(Lines for locating words and elements)
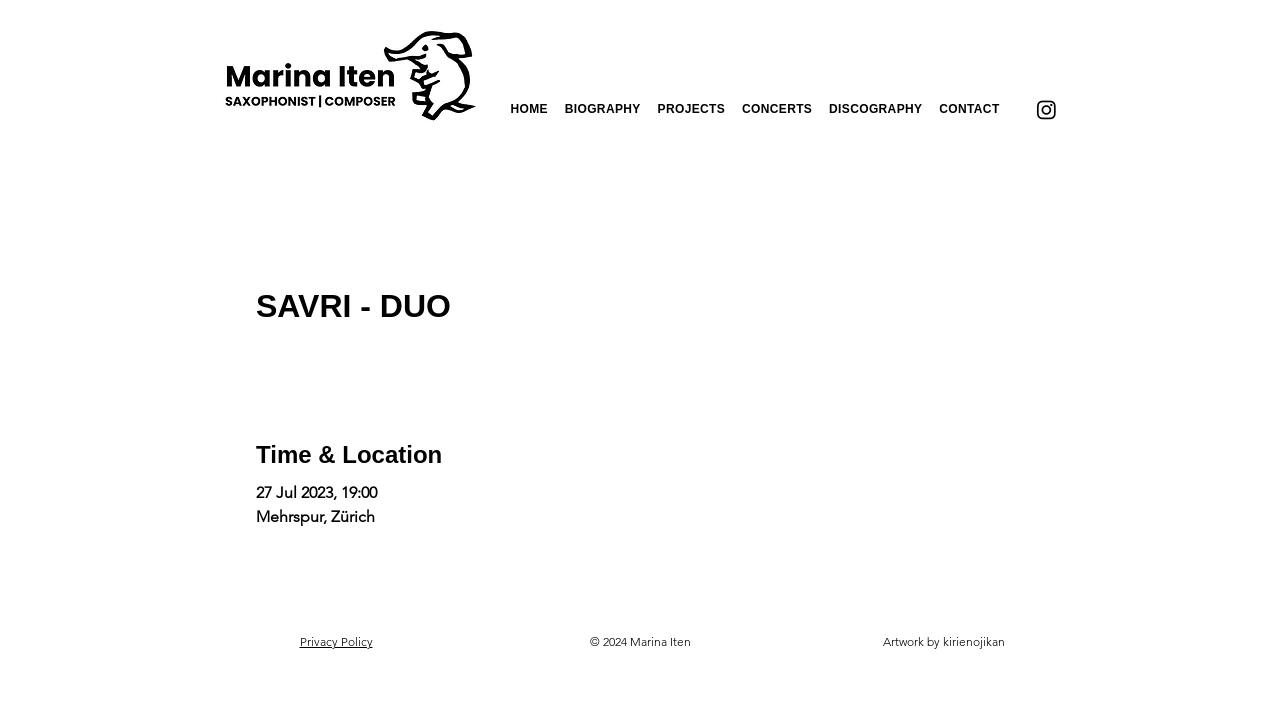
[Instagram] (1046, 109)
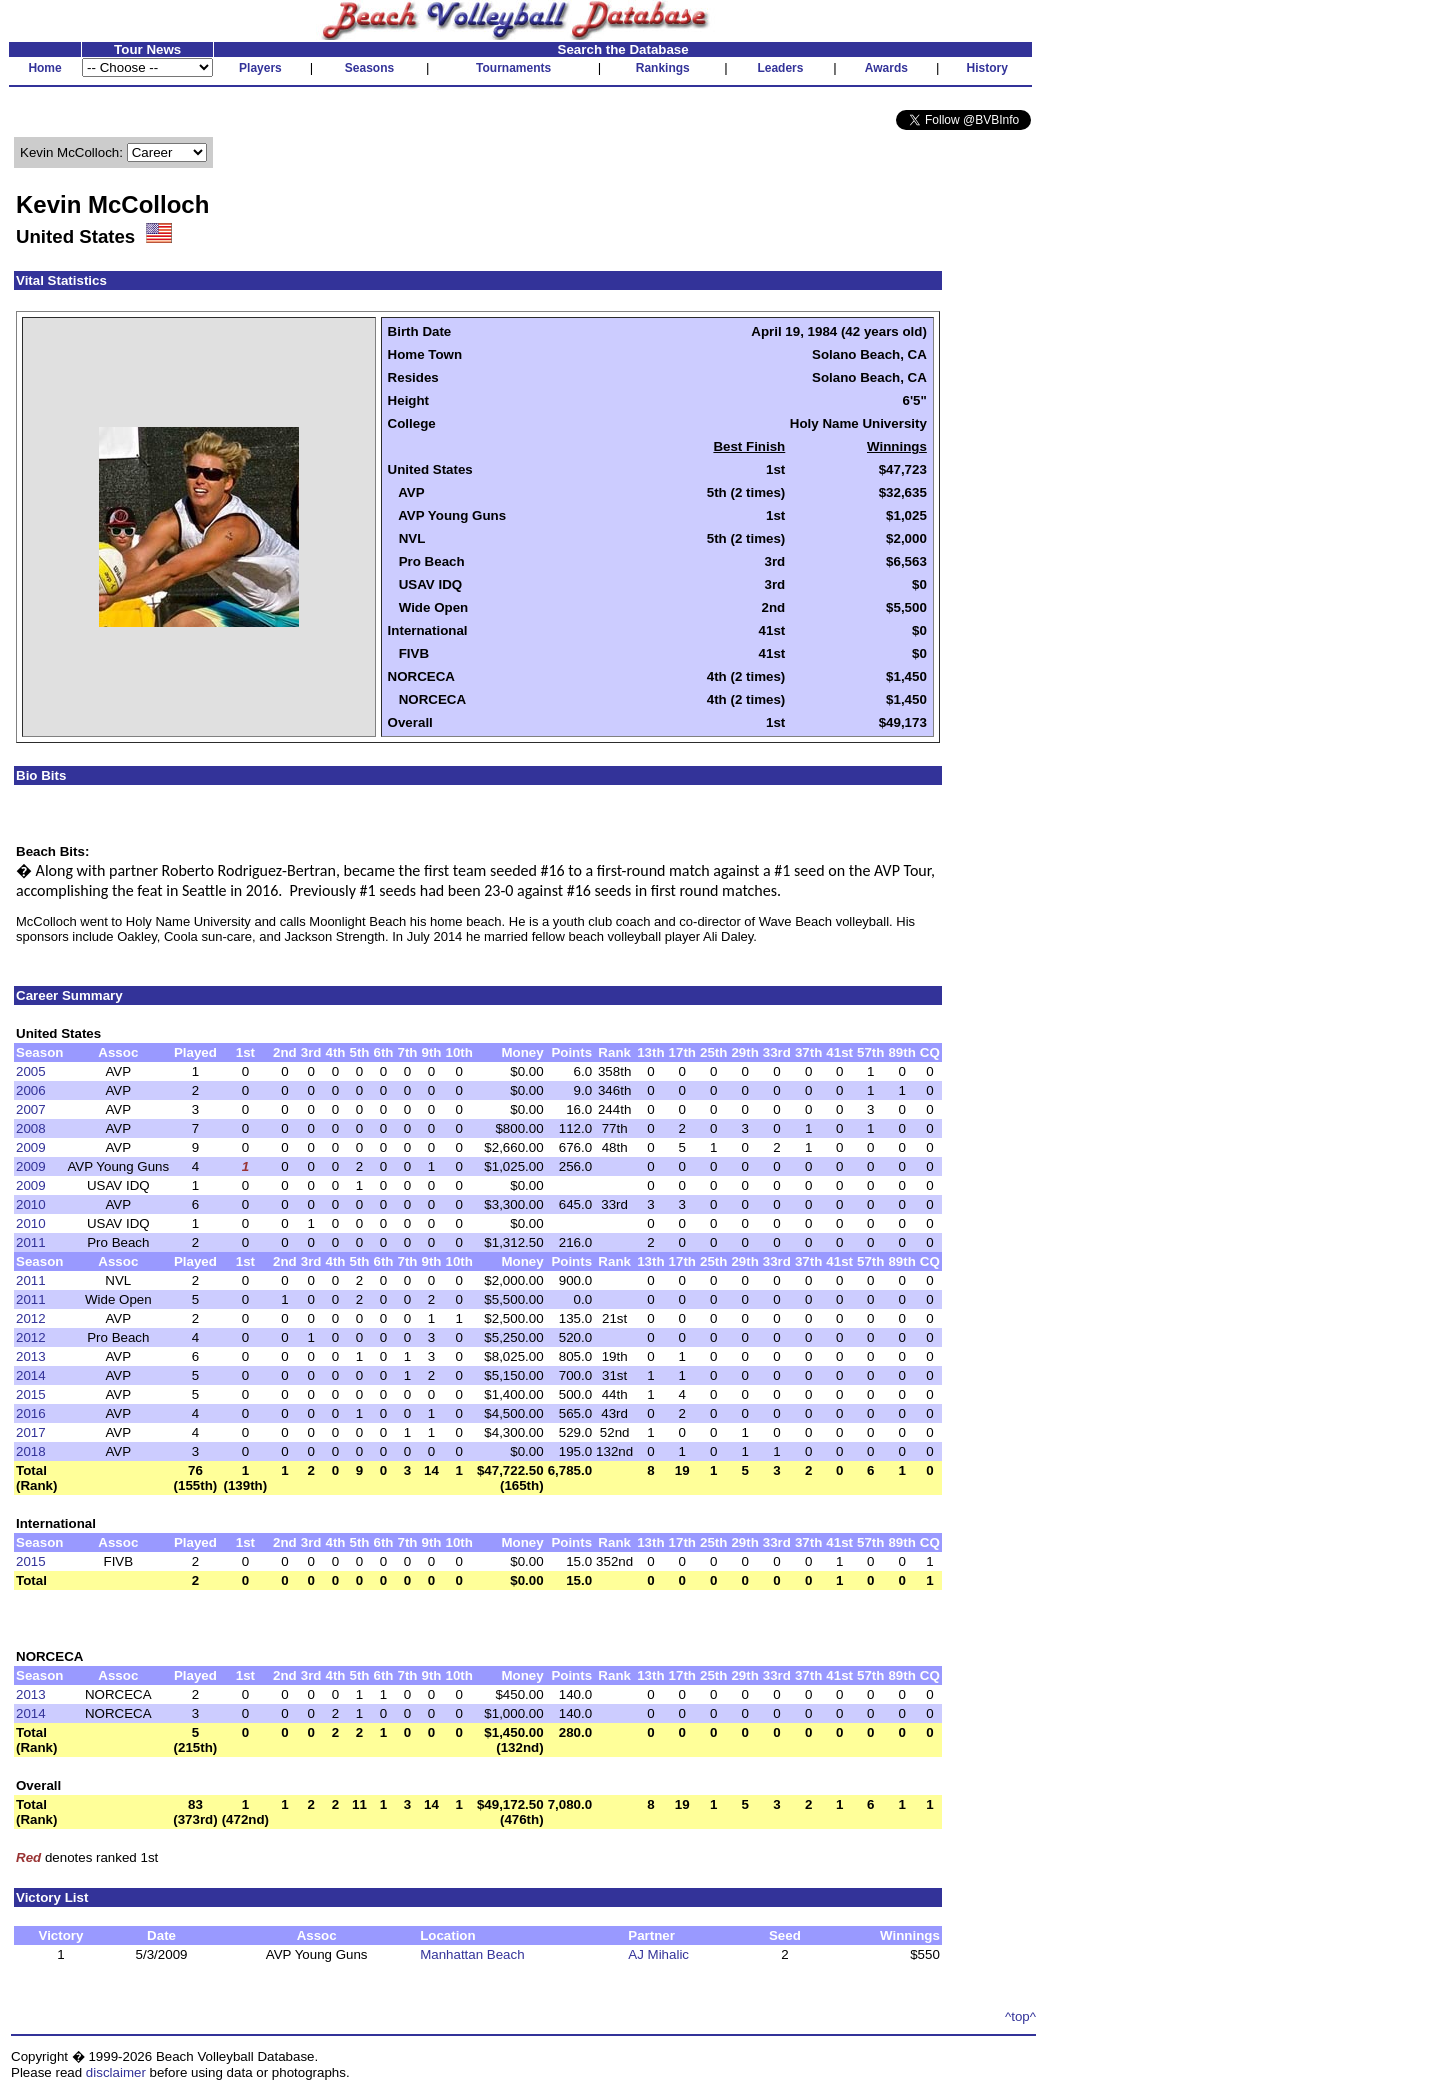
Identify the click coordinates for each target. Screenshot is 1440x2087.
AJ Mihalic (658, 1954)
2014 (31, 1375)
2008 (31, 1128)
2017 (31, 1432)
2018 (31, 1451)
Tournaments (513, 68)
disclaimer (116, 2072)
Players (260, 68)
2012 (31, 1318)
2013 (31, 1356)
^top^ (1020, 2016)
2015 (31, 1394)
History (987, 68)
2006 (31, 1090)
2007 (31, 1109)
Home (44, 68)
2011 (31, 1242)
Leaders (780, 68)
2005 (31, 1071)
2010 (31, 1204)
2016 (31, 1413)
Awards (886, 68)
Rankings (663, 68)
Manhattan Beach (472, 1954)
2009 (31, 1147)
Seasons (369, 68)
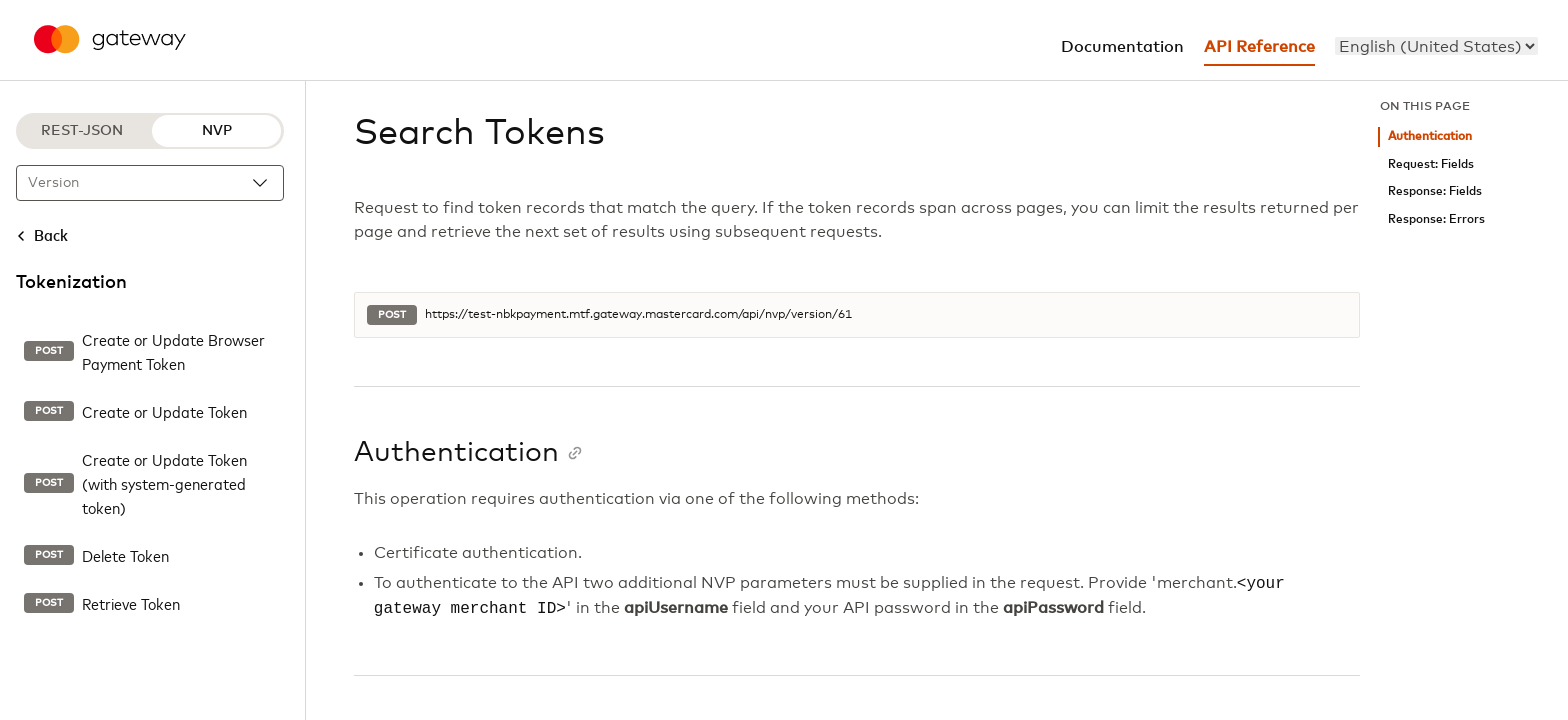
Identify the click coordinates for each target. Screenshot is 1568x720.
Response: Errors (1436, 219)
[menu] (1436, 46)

▸ Exercise directions
Turn the lines into a numbered list, starting at the line that contains "2013 (31, 1356)" and continuing through the last line, with blank lines and pictures left out.

▸ Written answer
1. 2013 (31, 1356)
2. ^top^ (1020, 2016)
3. 2015 (31, 1394)
4. History (987, 68)
5. 2006 (31, 1090)
6. 2007 (31, 1109)
7. Home (44, 68)
8. 2011 (31, 1242)
9. Leaders (780, 68)
10. 2005 (31, 1071)
11. 2010 (31, 1204)
12. 2016 (31, 1413)
13. Awards (886, 68)
14. Rankings (663, 68)
15. Manhattan Beach (472, 1954)
16. 2009 (31, 1147)
17. Seasons (369, 68)
18. Identify the click coordinates for each target. Screenshot is 1568x720.
19. Response: Errors (1436, 219)
20. [menu] (1436, 46)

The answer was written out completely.